I decided that Ben would attend the same mother and toddler groups and play schemes as his brother, as I felt they were good pre-school educational and social settings to develop the important social skills children need when attending school and mixing with peers. Luckily we had a fantastic portage worker (someone who provides home-visiting educational services for children with additional needs) and qualified teacher of children and young people with vision impairment (QTVI), and we were able to secure one-to-one support to help Ben get the most out of these settings.

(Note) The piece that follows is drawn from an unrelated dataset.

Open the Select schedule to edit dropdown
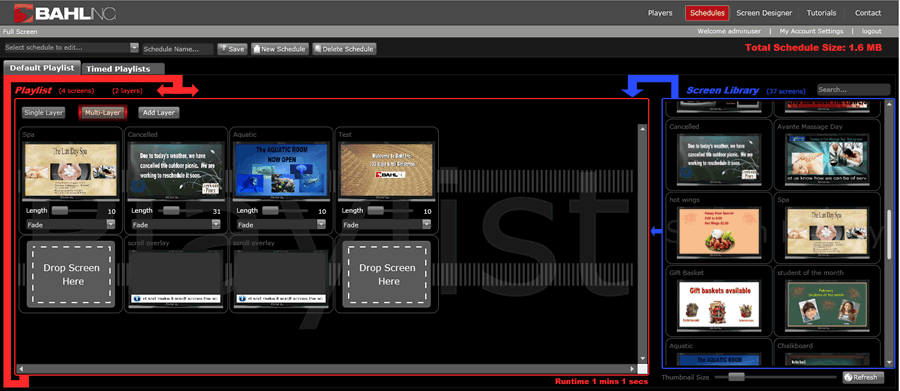tap(71, 48)
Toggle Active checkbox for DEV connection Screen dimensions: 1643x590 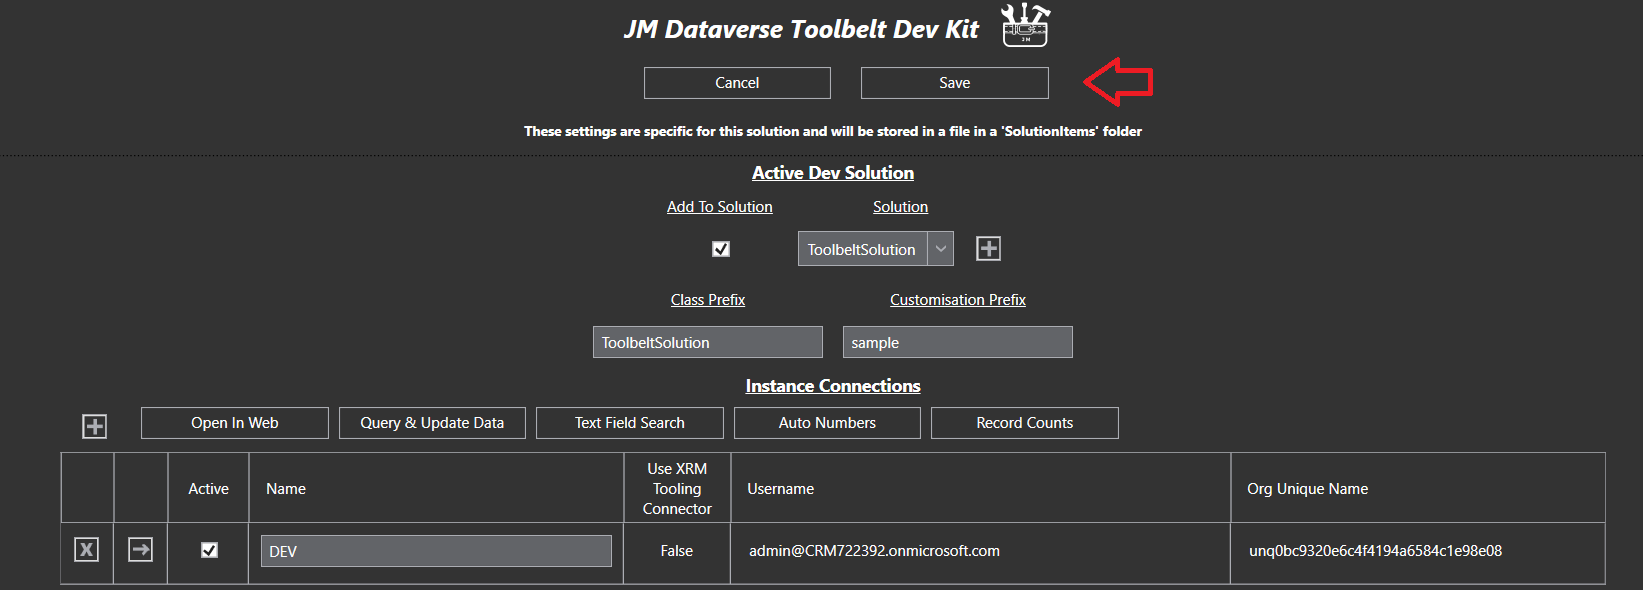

From pre-school, Ben attended a mainstream school in our local village, again with one-to-one support and a small class size of children whose parents were very supportive of him and me. During the early years in school, he was invited to birthday parties and included in play sessions. I always encouraged Ben to play with his friends, modelling behaviours for him, but unfortunately due to his vision impairment and autism, he has always preferred to play alongside his peers rather than with them. Unfortunately growing up with a developmental delay, we watched Ben’s friends develop and leave him behind. While this has been difficult for Ben, his close knit friendship group were very patient and keen to help him remain friends with them.
Over time, we learnt that by keeping Ben’s social group small (three to four children) he was better placed to be confident with who he was playing with and able to remember names and details.
Moving Ben from a mainstream school into a special school was a difficult decision, however over the past four years he has grown as a person and I think this is due to having friends with similar needs to him. He regularly attends the school’s after school club, which is run once a fortnight. Ben is a very energetic boy and always in the middle of any activities, which can include football, cricket and computer games. The club allows Ben to socialise in a safe and familiar environment and make independent decisions.
Unfortunately, outside of school hours have been quite isolating for Ben. He is unable to play outdoors with local children due to his additional needs, which means most evenings are spent watching television or playing on his iPad or Xbox. His older brother has attempted to include Ben, but this often ends in conflict as Ben requires lots of support to integrate with peer games. As both of them have grown up this situation has eased. They share more in common now, both love their Xbox games and listening to music, and Ben feels less isolated as his brother doesn’t go out as much.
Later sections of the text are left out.